「むしろ会話が増えた」
「正直、いてほしいときというのはあるんです」
そう話すのは三菱東京UFJ銀行人事部企画グループ次長の佐伯哲哉氏。
「在宅勤務をしている行員は電話を取らないから集中できますが、その行員宛ての電話は別の行員が取っているのです。突発的な事態が発生した際には、周囲のサポートが必要。そのためには事前にお互いの業務を理解し、何かあったときに適切な対応ができなければいけません」
そのため、「上司は部下の仕事に、より食い込むようになった」(佐伯氏)。もちろん、これまでも職場にコミュニケーションがなかったわけではない。しかし、特にトラブルもなく、安定しているときほど、常に目を配ろうとする意識はおろそかになりがちだ。佐伯氏は「在宅勤務制度を導入したことで、むしろ、これまでの自分たちのコミュニケーションは不足していたのではないか、ということに気がつきました」と話す。

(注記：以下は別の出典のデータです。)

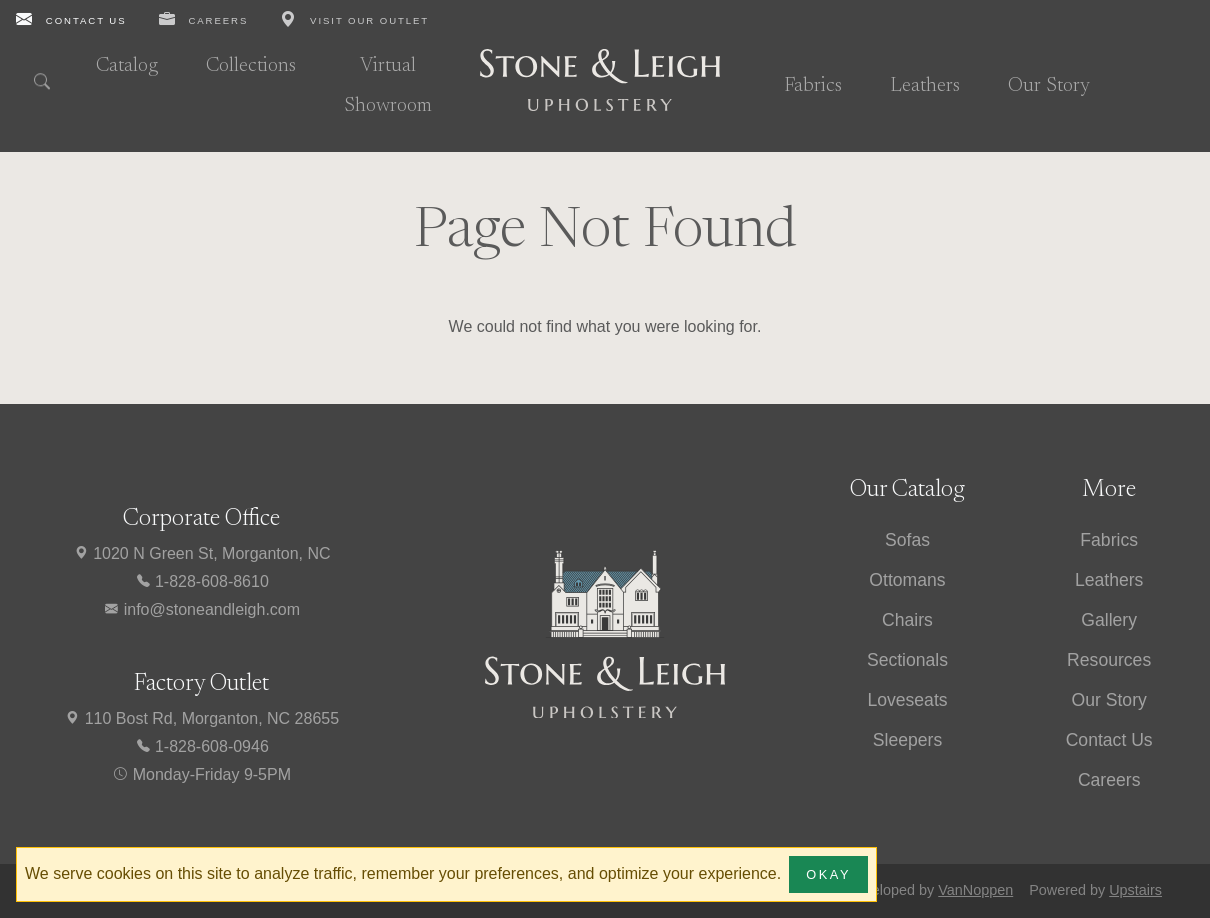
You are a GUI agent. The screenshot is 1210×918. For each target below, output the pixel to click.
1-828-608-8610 (202, 581)
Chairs (907, 620)
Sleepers (907, 740)
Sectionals (907, 660)
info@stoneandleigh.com (201, 609)
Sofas (907, 540)
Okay (828, 874)
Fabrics (813, 86)
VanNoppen (975, 890)
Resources (1109, 660)
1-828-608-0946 (202, 746)
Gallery (1109, 620)
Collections (251, 66)
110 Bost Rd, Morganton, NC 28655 (201, 718)
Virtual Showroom (388, 86)
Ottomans (907, 580)
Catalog (127, 66)
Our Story (1049, 86)
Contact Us (1109, 740)
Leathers (925, 86)
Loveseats (907, 700)
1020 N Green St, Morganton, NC (202, 553)
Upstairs (1135, 890)
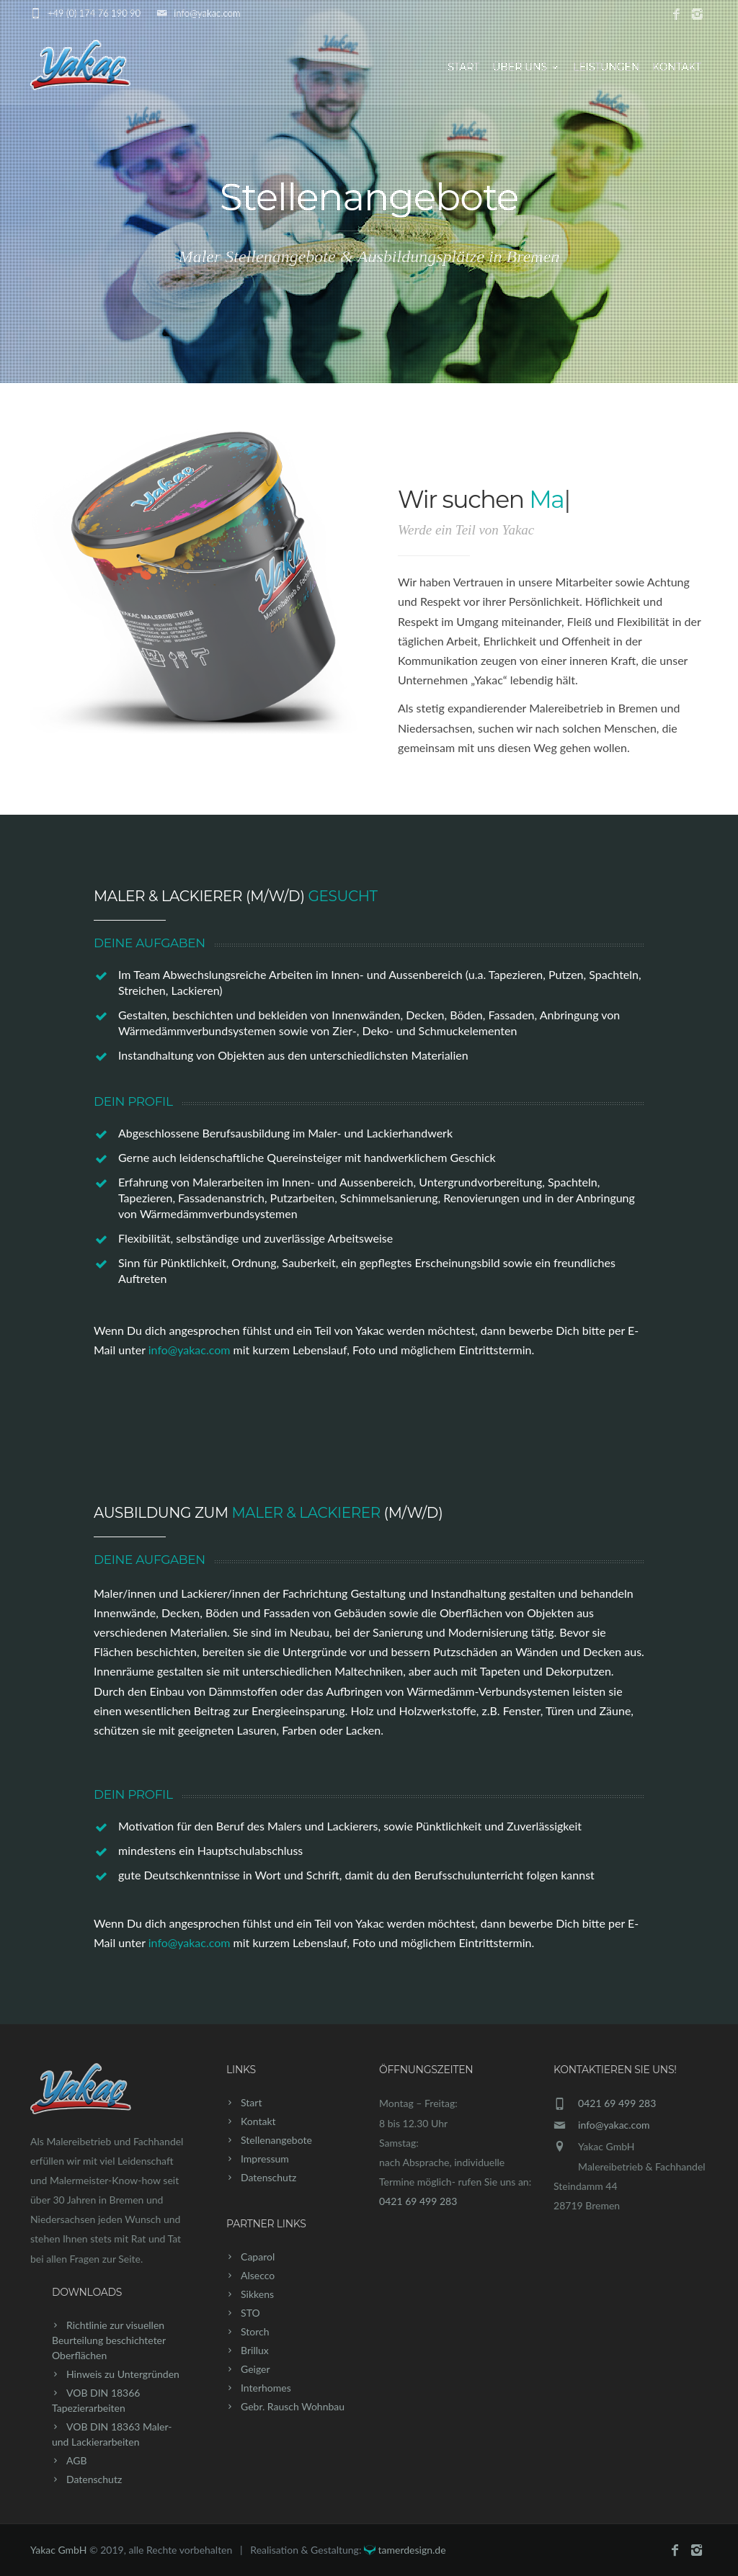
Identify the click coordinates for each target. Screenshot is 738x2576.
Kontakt (676, 67)
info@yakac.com (207, 13)
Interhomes (266, 2388)
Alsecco (258, 2275)
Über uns (526, 67)
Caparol (258, 2256)
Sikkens (257, 2294)
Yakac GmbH (58, 2550)
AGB (76, 2460)
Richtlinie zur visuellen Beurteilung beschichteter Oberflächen (109, 2340)
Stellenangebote (276, 2140)
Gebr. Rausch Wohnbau (292, 2406)
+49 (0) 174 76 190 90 (94, 13)
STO (250, 2313)
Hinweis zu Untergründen (122, 2374)
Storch (255, 2331)
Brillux (255, 2350)
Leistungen (606, 67)
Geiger (255, 2369)
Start (463, 67)
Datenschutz (94, 2479)
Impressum (265, 2158)
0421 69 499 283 (418, 2201)
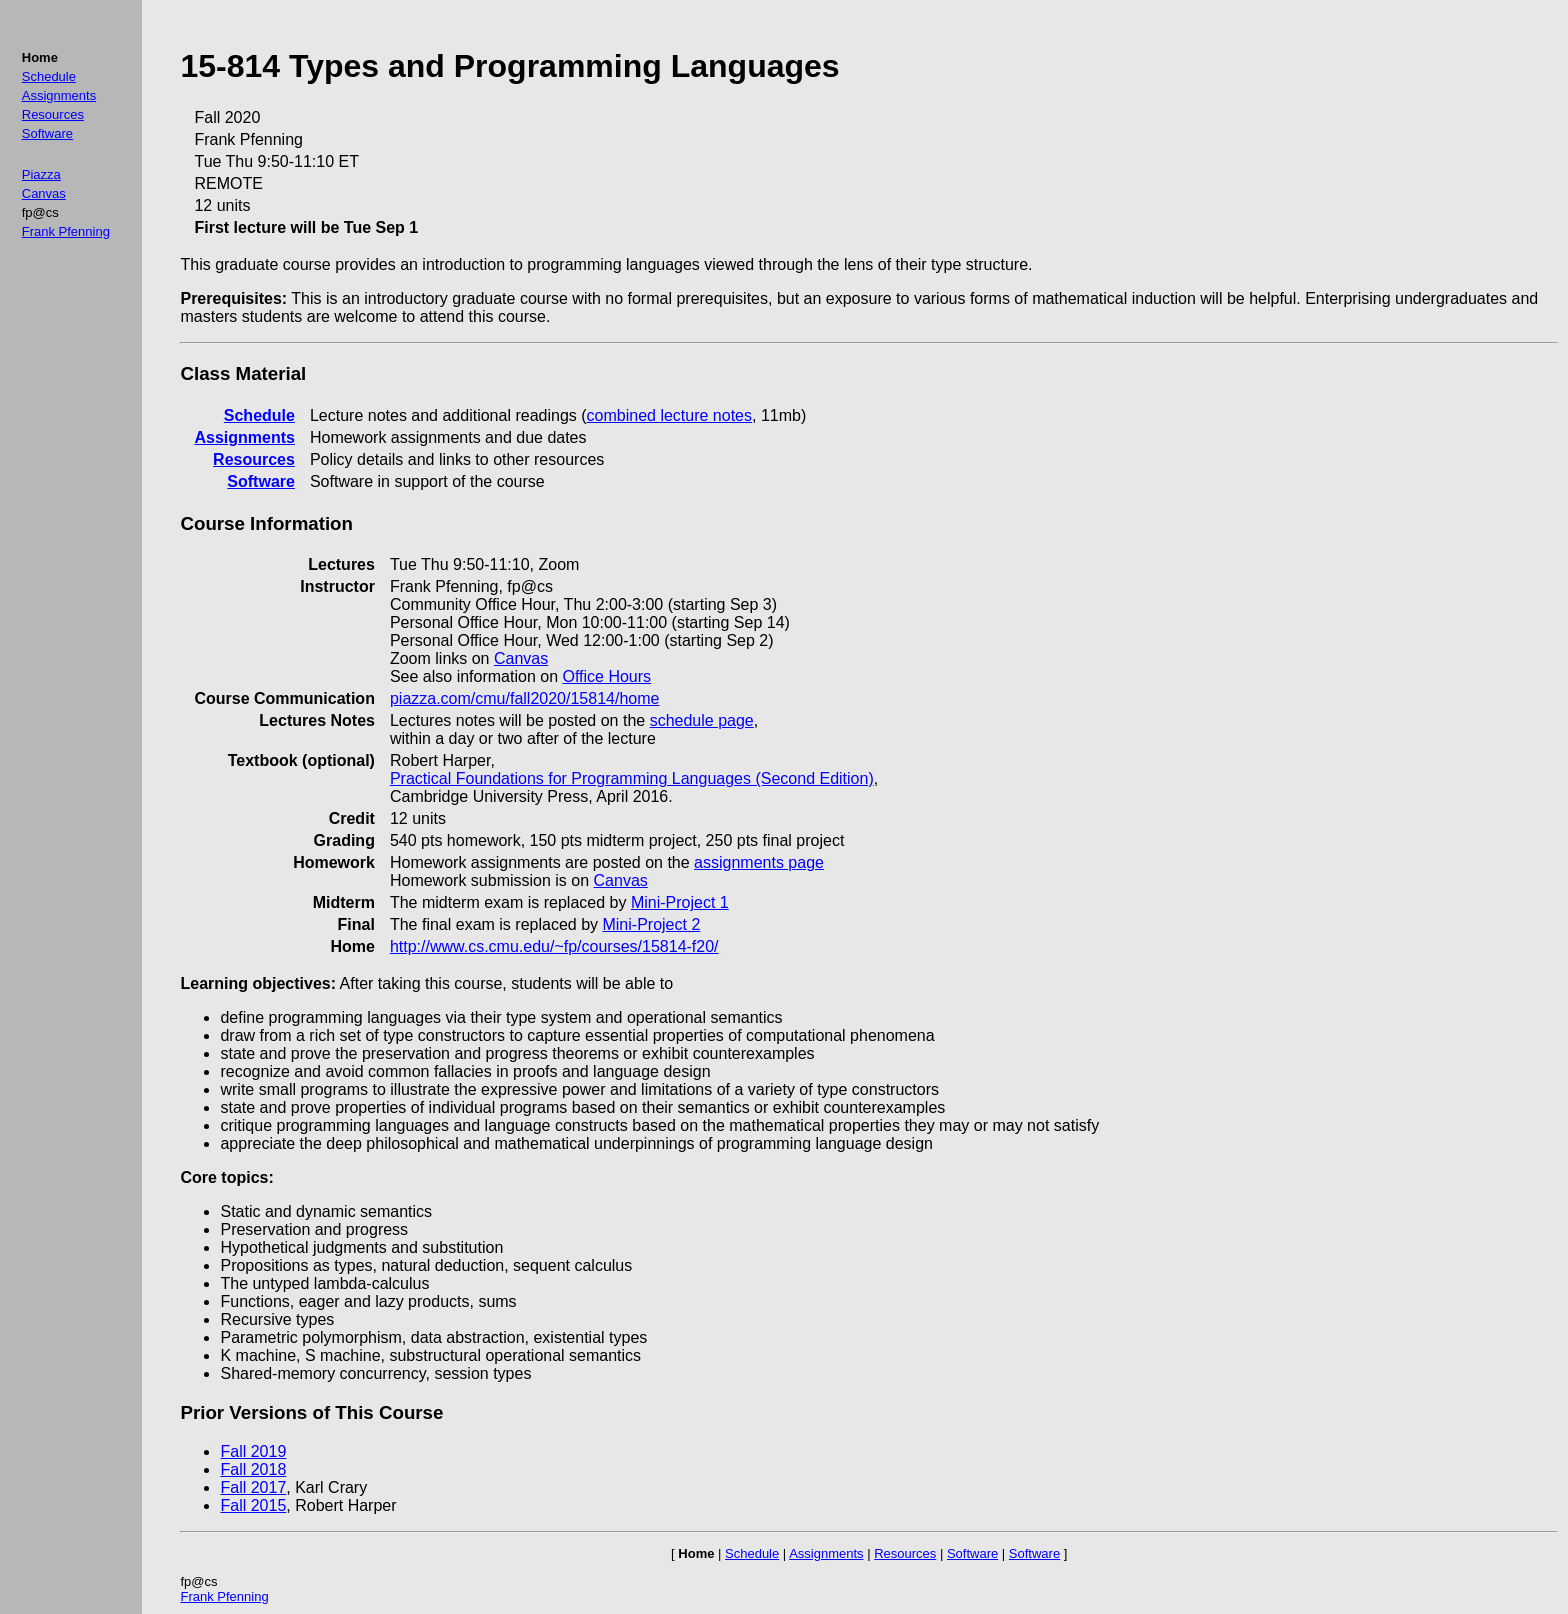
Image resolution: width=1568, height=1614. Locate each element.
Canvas (44, 193)
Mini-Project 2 (651, 924)
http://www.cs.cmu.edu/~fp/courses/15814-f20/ (554, 946)
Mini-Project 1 (680, 902)
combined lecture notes (669, 415)
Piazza (41, 174)
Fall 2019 (253, 1451)
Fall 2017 (253, 1487)
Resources (53, 114)
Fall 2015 (253, 1505)
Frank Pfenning (66, 231)
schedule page (702, 720)
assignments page (759, 862)
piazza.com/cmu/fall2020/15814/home (525, 698)
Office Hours (606, 676)
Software (47, 133)
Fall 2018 (253, 1469)
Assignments (59, 95)
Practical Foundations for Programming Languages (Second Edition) (632, 778)
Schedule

リクルートホールディングス働き方変革推進室室長の林宏昌氏は、従来のコミュニケーションに異を唱える。
「これまでは大部屋に一堂に会して、ワイガヤで話し合うことがよしとされてきました。そこで何かが決められることも多かった。でも、むしろ会話を聞き逃した人にとっては、不公平なんじゃないか」
コミュニケーションを円滑にするためには、「オフィスにいてもいなくても、必要な情報には平等にアクセスできなければいけません」と林氏は続ける。そのために進めているのが、情報のデジタル化だ。同社では社内連絡の際、会話やメールではなく、みなで見ることができるチャットツールを使うことが増えている。
「向かいに座っていても、これはみんなでシェアしたほうがいいなと思ったら、あえてチャット上で会話します。世の中の情報はおよそグーグルで検索できますが、社内の情報も、個人のPCに入っているものも含め、みなが検索できるようにしておくことが大事です」
自身も積極的に制度を活用する林氏の目下の課題は、一部の決裁にまだ紙の書類を使ったワークフローが残っていること。
「たまにですが、ハンコを押すためだけに出社することがあるんです」と苦笑する。